» **Task goal**: Among the entries that follow, some lines contain the word "tweet". Show all of them.

» **Records for this exercise**:
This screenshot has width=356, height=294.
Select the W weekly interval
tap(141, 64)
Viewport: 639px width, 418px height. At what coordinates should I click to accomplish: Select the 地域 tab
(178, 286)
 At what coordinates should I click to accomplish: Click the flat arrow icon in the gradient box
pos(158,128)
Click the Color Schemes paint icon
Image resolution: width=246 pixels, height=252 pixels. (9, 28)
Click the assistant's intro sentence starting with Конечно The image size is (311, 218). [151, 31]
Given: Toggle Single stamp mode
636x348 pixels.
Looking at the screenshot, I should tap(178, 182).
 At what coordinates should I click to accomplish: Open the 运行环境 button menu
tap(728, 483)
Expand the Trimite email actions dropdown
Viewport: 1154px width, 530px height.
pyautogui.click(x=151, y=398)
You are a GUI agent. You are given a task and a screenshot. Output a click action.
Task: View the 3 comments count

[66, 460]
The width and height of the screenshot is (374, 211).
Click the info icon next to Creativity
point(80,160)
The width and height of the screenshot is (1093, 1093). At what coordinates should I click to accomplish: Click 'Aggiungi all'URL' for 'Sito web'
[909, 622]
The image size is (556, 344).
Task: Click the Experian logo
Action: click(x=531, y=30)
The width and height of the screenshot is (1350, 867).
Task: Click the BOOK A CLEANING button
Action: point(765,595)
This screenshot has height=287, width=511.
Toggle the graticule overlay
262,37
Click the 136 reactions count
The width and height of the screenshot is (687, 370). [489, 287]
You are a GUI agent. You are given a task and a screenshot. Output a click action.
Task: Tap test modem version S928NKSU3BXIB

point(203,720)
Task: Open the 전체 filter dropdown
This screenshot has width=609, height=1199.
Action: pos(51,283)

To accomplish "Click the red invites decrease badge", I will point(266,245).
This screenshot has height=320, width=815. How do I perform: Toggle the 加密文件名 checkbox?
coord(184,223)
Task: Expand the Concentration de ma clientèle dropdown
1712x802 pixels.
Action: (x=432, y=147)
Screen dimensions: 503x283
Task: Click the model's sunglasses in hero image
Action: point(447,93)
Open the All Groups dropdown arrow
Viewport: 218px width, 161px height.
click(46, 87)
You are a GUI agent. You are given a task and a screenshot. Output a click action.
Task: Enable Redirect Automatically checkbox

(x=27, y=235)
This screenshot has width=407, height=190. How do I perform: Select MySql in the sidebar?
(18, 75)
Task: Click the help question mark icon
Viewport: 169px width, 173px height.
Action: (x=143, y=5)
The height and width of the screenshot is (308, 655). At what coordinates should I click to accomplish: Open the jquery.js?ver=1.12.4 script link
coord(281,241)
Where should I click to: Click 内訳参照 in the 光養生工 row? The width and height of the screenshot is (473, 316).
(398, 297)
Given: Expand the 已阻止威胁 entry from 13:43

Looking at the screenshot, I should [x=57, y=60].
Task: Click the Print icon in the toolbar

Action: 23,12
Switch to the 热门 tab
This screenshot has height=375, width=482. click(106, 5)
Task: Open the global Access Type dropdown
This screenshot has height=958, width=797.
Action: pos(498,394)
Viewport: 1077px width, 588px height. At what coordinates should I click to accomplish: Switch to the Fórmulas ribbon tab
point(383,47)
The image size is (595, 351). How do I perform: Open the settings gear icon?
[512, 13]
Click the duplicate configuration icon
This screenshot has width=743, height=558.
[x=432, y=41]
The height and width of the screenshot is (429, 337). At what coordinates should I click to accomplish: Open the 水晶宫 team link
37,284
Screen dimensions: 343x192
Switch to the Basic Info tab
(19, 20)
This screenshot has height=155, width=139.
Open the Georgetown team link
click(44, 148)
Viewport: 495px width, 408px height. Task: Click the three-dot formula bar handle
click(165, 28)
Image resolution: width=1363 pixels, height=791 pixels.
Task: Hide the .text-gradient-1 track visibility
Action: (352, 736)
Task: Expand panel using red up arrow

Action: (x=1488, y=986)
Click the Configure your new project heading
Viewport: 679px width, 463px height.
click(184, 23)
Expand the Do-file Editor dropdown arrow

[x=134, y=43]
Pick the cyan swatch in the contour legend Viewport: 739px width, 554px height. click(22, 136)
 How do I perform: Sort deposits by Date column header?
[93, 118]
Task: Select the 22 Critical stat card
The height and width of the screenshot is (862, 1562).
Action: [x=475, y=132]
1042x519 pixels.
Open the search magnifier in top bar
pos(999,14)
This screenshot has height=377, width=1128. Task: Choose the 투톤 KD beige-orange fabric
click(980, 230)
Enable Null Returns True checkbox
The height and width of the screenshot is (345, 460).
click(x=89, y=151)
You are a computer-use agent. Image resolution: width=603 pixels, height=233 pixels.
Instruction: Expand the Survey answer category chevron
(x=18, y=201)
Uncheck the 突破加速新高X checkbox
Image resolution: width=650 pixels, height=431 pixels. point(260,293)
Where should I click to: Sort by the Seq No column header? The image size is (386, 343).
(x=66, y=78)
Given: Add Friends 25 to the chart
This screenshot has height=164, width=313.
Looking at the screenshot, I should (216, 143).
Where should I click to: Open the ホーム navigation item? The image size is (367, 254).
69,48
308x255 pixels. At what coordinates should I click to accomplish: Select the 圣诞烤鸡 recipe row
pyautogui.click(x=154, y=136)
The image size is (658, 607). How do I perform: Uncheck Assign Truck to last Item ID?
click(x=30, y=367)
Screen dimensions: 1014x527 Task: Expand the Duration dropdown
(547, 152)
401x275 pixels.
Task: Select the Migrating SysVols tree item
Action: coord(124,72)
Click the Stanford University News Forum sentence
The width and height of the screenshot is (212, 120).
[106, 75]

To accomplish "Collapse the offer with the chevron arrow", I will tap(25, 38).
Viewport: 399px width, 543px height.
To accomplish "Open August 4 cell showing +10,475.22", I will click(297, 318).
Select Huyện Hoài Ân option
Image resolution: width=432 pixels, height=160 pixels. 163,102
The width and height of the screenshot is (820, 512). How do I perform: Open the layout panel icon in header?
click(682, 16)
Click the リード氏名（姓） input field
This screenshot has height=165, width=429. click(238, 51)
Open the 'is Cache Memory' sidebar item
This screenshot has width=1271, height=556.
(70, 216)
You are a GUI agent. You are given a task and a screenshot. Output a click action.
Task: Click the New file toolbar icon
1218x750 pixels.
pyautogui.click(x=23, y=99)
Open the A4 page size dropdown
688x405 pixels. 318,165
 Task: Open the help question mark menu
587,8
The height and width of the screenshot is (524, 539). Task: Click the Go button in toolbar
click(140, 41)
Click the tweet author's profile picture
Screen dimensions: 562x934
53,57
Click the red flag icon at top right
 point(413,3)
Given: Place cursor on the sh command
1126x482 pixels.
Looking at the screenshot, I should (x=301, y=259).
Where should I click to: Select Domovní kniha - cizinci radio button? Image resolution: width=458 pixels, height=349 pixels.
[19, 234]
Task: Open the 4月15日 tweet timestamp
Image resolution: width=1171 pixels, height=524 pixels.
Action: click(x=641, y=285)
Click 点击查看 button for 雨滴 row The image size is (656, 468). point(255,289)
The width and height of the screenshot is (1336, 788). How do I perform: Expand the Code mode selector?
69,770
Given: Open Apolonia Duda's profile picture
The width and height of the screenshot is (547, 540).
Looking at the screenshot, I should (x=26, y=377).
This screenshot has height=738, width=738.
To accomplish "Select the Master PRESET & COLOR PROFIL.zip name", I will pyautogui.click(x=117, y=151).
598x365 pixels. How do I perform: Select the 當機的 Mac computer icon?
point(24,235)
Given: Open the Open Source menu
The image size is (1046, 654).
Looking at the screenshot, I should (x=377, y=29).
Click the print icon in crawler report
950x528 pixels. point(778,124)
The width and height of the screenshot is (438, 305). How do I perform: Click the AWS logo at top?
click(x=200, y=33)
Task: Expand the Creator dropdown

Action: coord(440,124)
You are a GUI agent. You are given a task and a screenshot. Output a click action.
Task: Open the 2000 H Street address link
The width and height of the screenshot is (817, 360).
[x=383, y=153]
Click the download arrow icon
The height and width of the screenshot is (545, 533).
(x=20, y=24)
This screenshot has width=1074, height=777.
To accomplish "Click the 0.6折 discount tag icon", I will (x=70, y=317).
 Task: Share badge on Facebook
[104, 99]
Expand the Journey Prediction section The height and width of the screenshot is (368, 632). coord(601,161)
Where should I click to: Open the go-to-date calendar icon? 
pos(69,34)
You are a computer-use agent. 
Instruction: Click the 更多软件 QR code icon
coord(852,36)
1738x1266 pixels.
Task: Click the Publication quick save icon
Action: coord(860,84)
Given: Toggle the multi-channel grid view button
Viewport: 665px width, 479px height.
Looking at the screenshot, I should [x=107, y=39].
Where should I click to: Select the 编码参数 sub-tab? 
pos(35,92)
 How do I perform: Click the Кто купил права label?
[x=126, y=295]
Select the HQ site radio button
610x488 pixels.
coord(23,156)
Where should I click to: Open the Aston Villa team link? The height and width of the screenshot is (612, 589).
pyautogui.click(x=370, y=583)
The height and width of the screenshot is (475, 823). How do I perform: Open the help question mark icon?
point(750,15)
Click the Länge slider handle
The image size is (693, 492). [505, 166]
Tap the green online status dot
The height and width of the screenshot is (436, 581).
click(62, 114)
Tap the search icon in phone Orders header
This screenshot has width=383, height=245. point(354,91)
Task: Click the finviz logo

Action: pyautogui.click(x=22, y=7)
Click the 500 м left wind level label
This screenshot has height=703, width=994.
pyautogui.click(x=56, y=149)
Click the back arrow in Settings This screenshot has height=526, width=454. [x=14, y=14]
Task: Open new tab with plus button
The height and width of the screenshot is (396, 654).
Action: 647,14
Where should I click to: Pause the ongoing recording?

» **Task result**:
Click the tweet author's profile picture
Task: Open the 4月15日 tweet timestamp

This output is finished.